Educational initiatives include curriculum-aligned programs for students and professional development for teachers in partnership with institutions such as New York City Department of Education, Museum of the City of New York, American Museum of Natural History, New York Hall of Science, Smithsonian Institution, National Science Teachers Association, and Carnegie Institution for Science. Outreach tours have connected communities via collaborations with Public Schools Athletic League, Teach for America, Girls Who Code, Society for Neuroscience, American Chemical Society, American Physical Society, and Mathematical Association of America. Programs emphasize accessibility through multilingual offerings, partnerships with Metropolitan Opera education programs, and workshops co-developed with Jane Goodall Institute, National Audubon Society, The Nature Conservancy, and local community boards in boroughs across New York City.
The Festival amplifies public engagement through broadcast collaborations with PBS, BBC Horizon, NOVA, The New Yorker Radio Hour, NPR, WNYC, The Guardian, The New York Times, Scientific American, Nature, Science (journal), National Geographic, and Smithsonian Magazine. Documentaries and filmed events have featured production partners including WNET, PBS American Masters, HBO, and streaming platforms such as Amazon Studios and Netflix in selected projects. Media strategies include interactive social campaigns with outlets like YouTube, Twitter, Instagram, and podcasts produced in collaboration with Radiolab, Science Friday, The Verge, Vox Media, and Bloomberg Media to broaden reach to audiences in London, Paris, Berlin, Tokyo, Seoul, São Paulo, Mumbai, and Cape Town.

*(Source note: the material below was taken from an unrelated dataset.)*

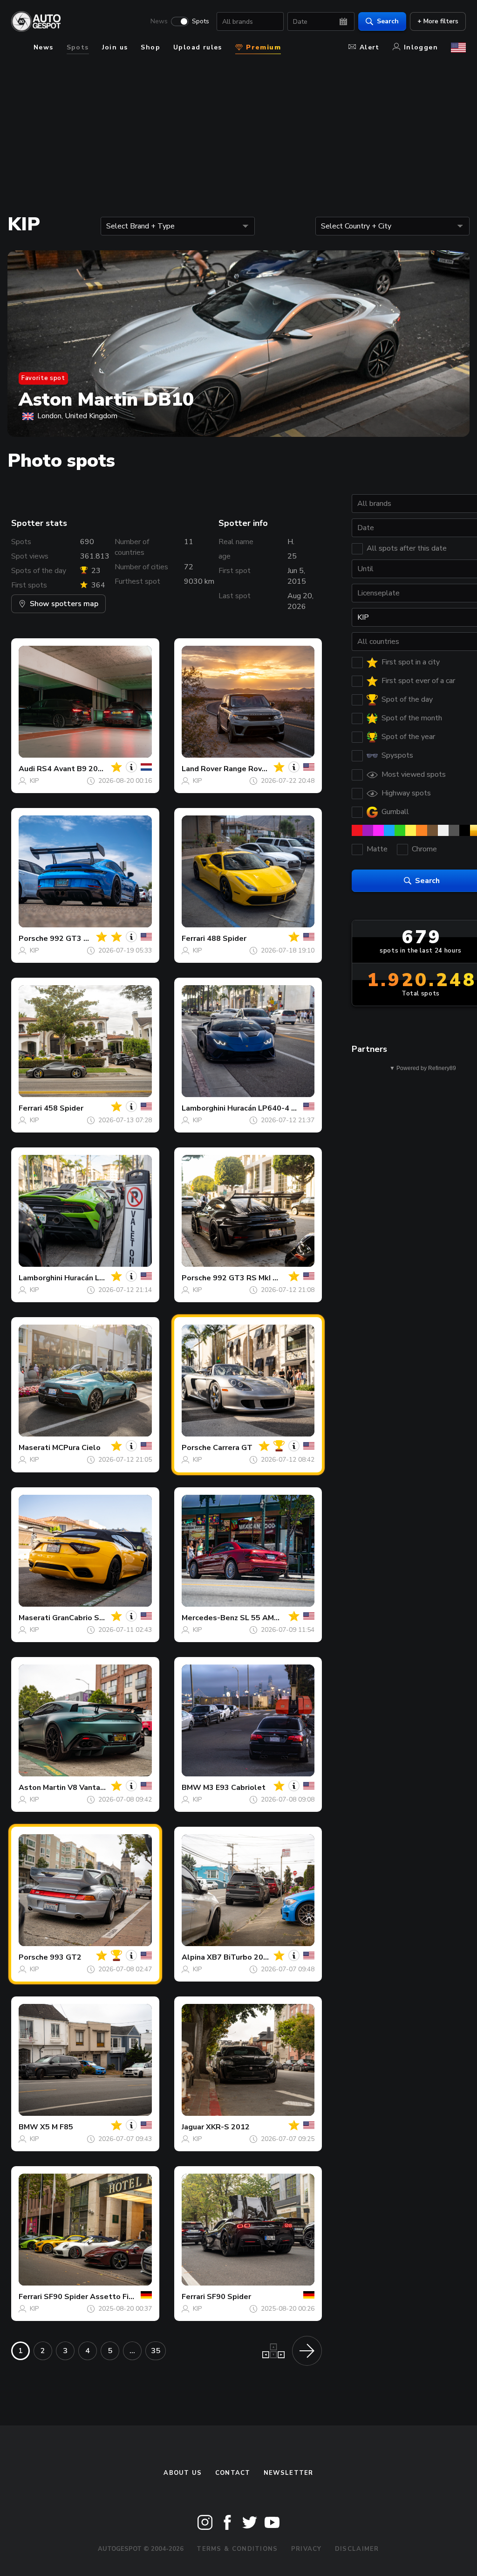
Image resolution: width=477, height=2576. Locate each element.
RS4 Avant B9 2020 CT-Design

Funding sources combine philanthropic grants, corporate sponsorships, ticket revenues, and foundation support from entities such as the Gordon and Betty Moore Foundation, Simons Foundation, Andrew W. Mellon Foundation, John D. and Catherine T. MacArthur Foundation, Alfred P. Sloan Foundation, Carnegie Corporation of New York, Howard Hughes Medical Institute, and corporate partners including Google, Microsoft, Goldman Sachs, Bloomberg L.P., Johnson & Johnson, and Pfizer. Institutional partnerships involve collaborations with Columbia University, American Museum of Natural History, Lincoln Center for the Performing Arts, Carnegie Hall, NYU Langone Health, Mount Sinai Health System, Weill Cornell Medicine, and international science organizations like CERN and European Space Agency. Grant-funded projects have received awards and fellowships associated with National Science Foundation, National Institutes of Health, Wellcome Trust, and European Research Council programs to support research communication, education, and global touring initiatives.